··· TEXTE CITÉ
Un enfant
qui se tient sage…
La
supériorité de l’adulte sur l’enfant est rarement remise en cause. De l’avis
général, les mômes seraient naturellement inférieurs. De toutes les formes de
domination, celle que les adultes exercent sur les minots est sans doute la
plus répandue, la plus visible et, paradoxalement, la moins questionnée.
Pourquoi des voix dissonantes militent pour
l’abrogation du statut de mineur ? Comment les « valeurs » capitalistes –
concurrence, compétition- et ses méthodes punitives s’appliquent à eux ?
N’y-a-t-il pas d’alternatives ? Quid des « tenues républicaines »…
C’est pour
ton bien…
Dans
l’immense majorité des familles, tous milieux sociaux confondus, il est
communément admis de contraindre les enfants et de décider à leur place :
après tout, c’est pour leur bien… Car
un gamin, on est quasiment tous d’accord là-dessus, ça ne se rend pas compte,
c’est fragile, ça ne sait pas faire. Autant de justifications qu’Yves
Bonnardel, auteur du livre La Domination
adulte : l’oppression des mineurs refuse en bloc. Pour lui, cette
domination est à envisager au même titre que les autres : systémique et
politique.
« Quel type de régime se caractériserait par l’imposition
des horaires pour manger, dormir, travailler, par le contrôle de ses
fréquentations et de son emploi du temps, par l’impossibilité de saisir la
justice, par l’obligation de demander l’autorisation pour tout et n’importe
quoi ? Un régime dictatorial ? Un régime esclavagiste ? Un
régime totalitaire ? Certes, mais c’est aussi le régime de l’enfance ».
Voici comment la sociologue Charlotte Debest résume le propos de M. Bonnardel.
Ce
livre aborde l’abrogation du statut de mineur, thème réfléchi depuis longtemps.
John Holt, éducateur et écrivain, avançait déjà il y a plusieurs décennies que,
sous prétexte de protéger l’enfant, le statut de mineur le prive en fait de la
plupart des droits fondamentaux qui nous permettent de nous soustraire à
l’arbitraire et à la violence des autres. Et c’est parfois de leur famille
qu’ils devraient pouvoir se protéger : 1 enfant meurt tous les 4 jours
sous les coups de ses parents (1). En 2018, 85% des parents disaient user de
violence sur leurs enfants. Jusqu’en 2019 et la loi contre les violences
éducatives ordinaires, les enfants étaient d’ailleurs la seule catégorie de la
population envers laquelle il était légalement permis de faire preuve de
violence. La pédocriminalité a mis longtemps à être reconnue comme un problème
de société majeur. Sur les 300 000 victimes de viols estimées chaque année, 60%
sont des enfants (et seul 0,3% des violeurs sont condamnés).
Sous
l’Ancien Régime, l’enfant était la propriété du père. Aujourd’hui on se garde
bien de parler de propriété, on parle d’autorité sur l’enfant dans son « intérêt supérieur ». Mais dans les
faits, les parents gardent le pouvoir sur lui et continuent de le considérer
comme « à eux ». Il y a
d’ailleurs une idée fondamentalement ancrée selon laquelle les parents peuvent
faire ce qu’ils veulent de leurs enfants : les éduquer comme ils
l’entendent, leur faire croire à la religion qu’ils choisissent ou modeler leur
corps sans leur consentement.
······
## [CONSIGNES]
(a) D'après le texte cité, de qui l'enfant était-il la propriété sous l'Ancien Régime ?
(b) Recopiez sans rien changer le passage du texte cité qui commence par « John Holt, éducateur » et va jusqu'à « violeurs sont condamnés). ».
(c) Résumez le texte cité en deux phrases.
··· DONNÉES FOURNIES
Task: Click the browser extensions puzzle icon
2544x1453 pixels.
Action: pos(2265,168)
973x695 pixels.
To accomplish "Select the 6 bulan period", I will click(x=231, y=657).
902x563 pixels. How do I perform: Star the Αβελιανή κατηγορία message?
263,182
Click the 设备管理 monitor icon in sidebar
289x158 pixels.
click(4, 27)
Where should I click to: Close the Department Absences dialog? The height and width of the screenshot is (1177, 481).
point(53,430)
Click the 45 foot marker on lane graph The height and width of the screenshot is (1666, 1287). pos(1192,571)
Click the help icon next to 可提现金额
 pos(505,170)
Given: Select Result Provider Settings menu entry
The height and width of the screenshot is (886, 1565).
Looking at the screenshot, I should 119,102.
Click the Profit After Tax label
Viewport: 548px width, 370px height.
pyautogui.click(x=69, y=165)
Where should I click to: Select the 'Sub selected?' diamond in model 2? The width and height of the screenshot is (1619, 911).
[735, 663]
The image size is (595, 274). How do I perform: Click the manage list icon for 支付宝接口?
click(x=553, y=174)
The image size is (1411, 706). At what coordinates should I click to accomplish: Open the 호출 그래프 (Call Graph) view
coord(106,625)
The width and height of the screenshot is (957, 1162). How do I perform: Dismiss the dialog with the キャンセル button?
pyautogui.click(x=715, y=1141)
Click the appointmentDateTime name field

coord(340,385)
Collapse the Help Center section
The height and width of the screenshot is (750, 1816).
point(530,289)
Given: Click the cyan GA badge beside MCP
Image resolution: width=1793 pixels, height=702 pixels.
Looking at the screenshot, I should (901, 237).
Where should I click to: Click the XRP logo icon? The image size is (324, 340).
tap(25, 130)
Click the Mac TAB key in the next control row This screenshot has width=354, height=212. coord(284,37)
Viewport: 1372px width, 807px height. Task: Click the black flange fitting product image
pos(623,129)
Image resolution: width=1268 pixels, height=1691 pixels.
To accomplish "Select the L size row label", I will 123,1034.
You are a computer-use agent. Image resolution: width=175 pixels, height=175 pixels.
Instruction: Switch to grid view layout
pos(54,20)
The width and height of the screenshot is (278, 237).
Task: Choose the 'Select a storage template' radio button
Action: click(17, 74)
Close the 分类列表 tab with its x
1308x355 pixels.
······
## [CORRIGÉ]
(a) Du père.

(b)
John Holt, éducateur et écrivain, avançait déjà il y a plusieurs décennies que,
sous prétexte de protéger l’enfant, le statut de mineur le prive en fait de la
plupart des droits fondamentaux qui nous permettent de nous soustraire à
l’arbitraire et à la violence des autres. Et c’est parfois de leur famille
qu’ils devraient pouvoir se protéger : 1 enfant meurt tous les 4 jours
sous les coups de ses parents (1). En 2018, 85% des parents disaient user de
violence sur leurs enfants. Jusqu’en 2019 et la loi contre les violences
éducatives ordinaires, les enfants étaient d’ailleurs la seule catégorie de la
population envers laquelle il était légalement permis de faire preuve de
violence. La pédocriminalité a mis longtemps à être reconnue comme un problème
de société majeur. Sur les 300 000 victimes de viols estimées chaque année, 60%
sont des enfants (et seul 0,3% des violeurs sont condamnés).

(c) La domination des adultes sur les enfants est sans doute la plus répandue et la moins questionnée, et Yves Bonnardel la juge systémique et politique dans un livre qui aborde l'abrogation du statut de mineur, statut dont John Holt disait déjà qu'il prive l'enfant de la plupart de ses droits fondamentaux. Les enfants subissent beaucoup de violences, y compris de la part de leurs parents, qui, même si l'on ne parle plus de propriété comme sous l'Ancien Régime, gardent dans les faits le pouvoir sur eux.